As for Phaethon's origins, another team led by Julia Maria de León Cruz at the Institute of Astrophysics of Andalusia in Grenada, Spain, suggests that Phaethon may be a chip off Pallas, a 340-mile-wide asteroid in the main asteroid belt, which circles the sun between Mars and Jupiter.

Although Phaethon and Pallas don't share the same overall color, a first-cut clue as to their surface composition, Phaethon does share more-detailed spectral signatures of nine other, smaller asteroids near Pallas that are associated with it. They posit that Phaethon and its nine siblings constitute debris left over from a collision between Pallas and another object in an event that would have carved a sizable crater into Pallas.

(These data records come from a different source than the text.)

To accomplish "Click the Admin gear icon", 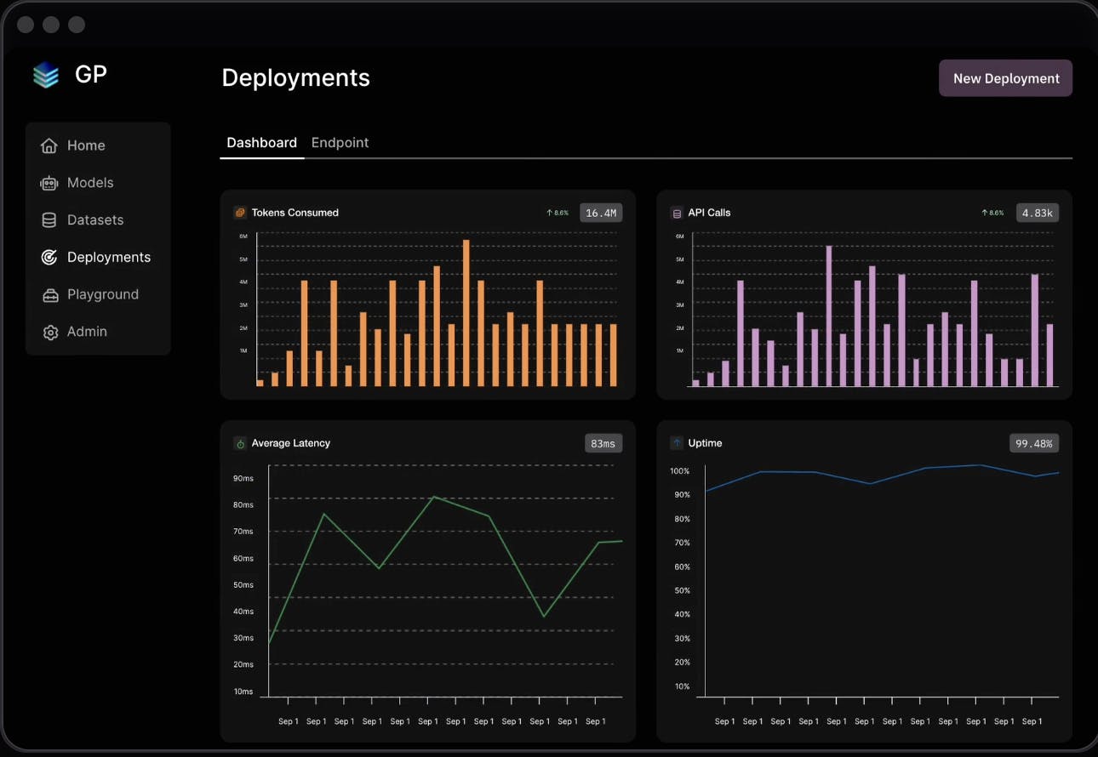I will coord(49,332).
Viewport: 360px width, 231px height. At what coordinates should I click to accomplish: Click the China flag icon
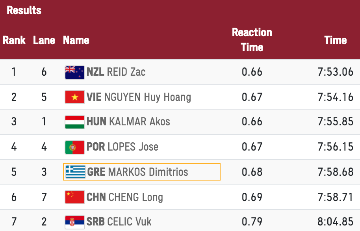(x=74, y=197)
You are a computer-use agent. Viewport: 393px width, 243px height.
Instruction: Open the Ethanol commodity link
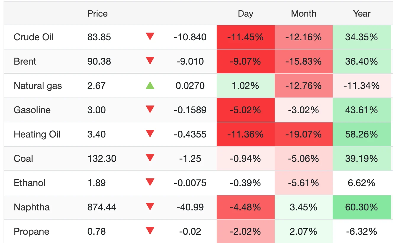[30, 183]
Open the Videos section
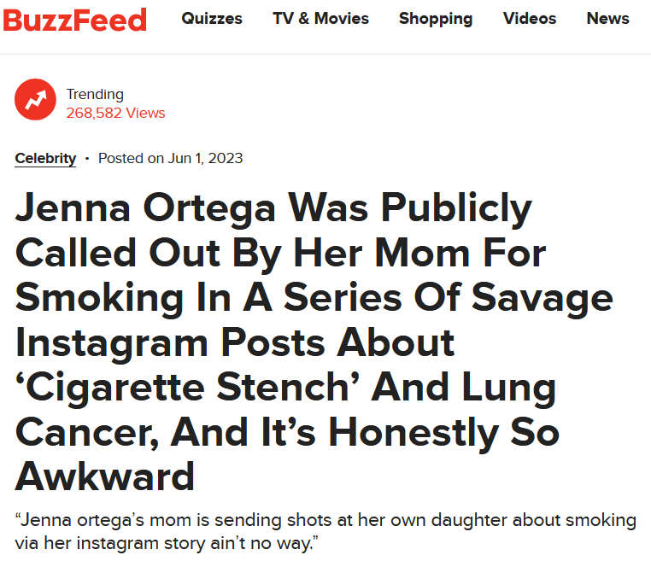Image resolution: width=651 pixels, height=561 pixels. click(530, 19)
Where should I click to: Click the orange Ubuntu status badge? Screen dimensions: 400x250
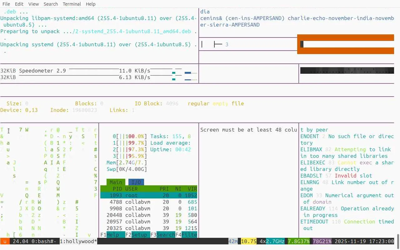5,241
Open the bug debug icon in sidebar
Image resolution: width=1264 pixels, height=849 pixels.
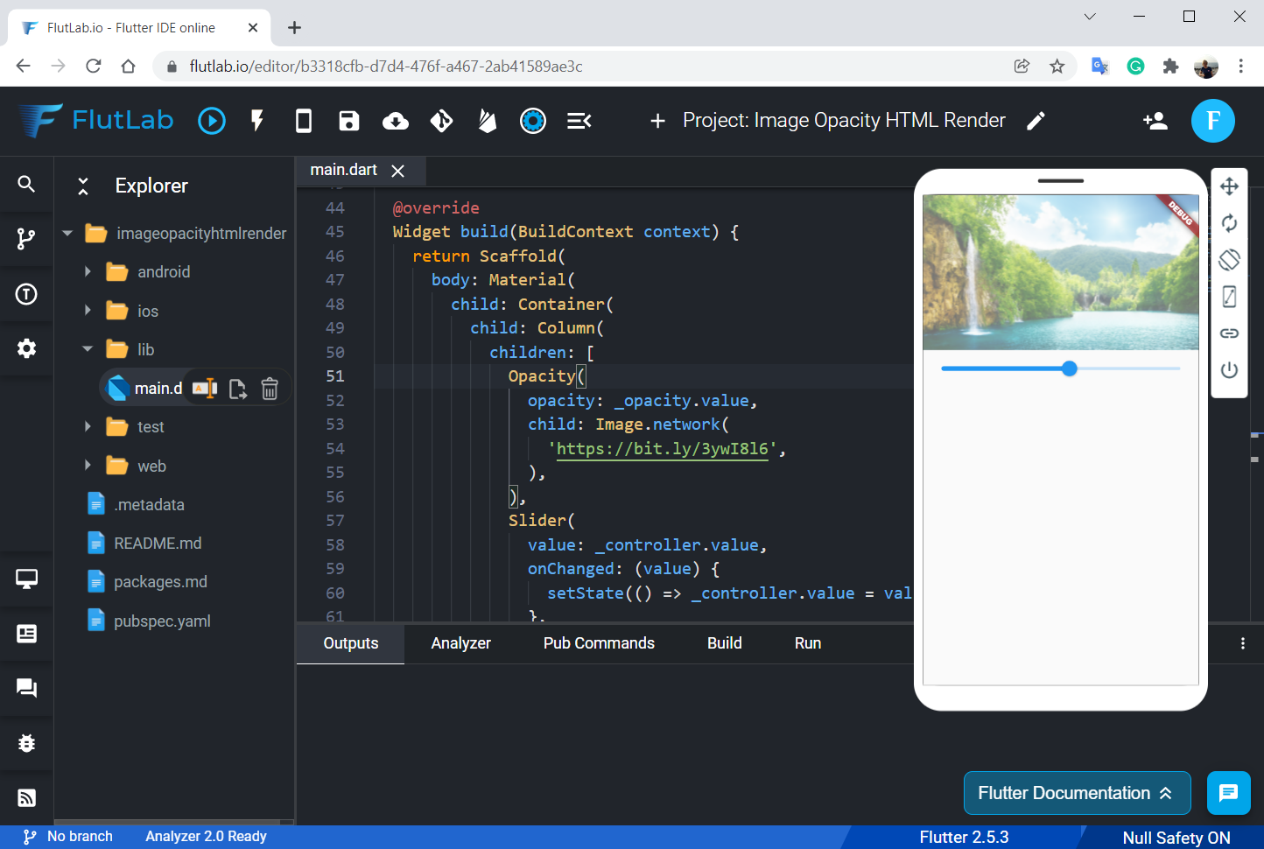(26, 743)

The Grenada team published its study in April in the journal Astronomy and Astrophysics.

It's still unclear if Phaethon is shedding enough material to continually resupply the Geminid meteor stream, Jewitt acknowledges. The stream is about 1,000 years old. Phaethon would have to undergo at least 10 such shedding events each orbit over that time to provide enough material to sustain the Geminid shower that humans observe today. So far, astronomers have observed just one.

More broadly, Phaethon could be opening a window on a little-understood process that marks the end of the line for many asteroids and comets.

"We know small bodies can be destroyed in different ways," Jewitt says. Collisions can break them apart. Comets can run out of gas, their cores becoming dark hulks orbiting the sun. Asteroids and comets can end in fiery plunges into the sun. And comets can get disrupted by planets' gravity and break apart.

With Phaethon however, astronomers may be witnessing that Jewitt calls spontaneous disintegration. "Its a physical decay," he says. "They fall to bits, for reasons which are unclear."

Not a promising future from Phaethon's perspective. But for Earthlings, that slow-mo crumble can put on a good show.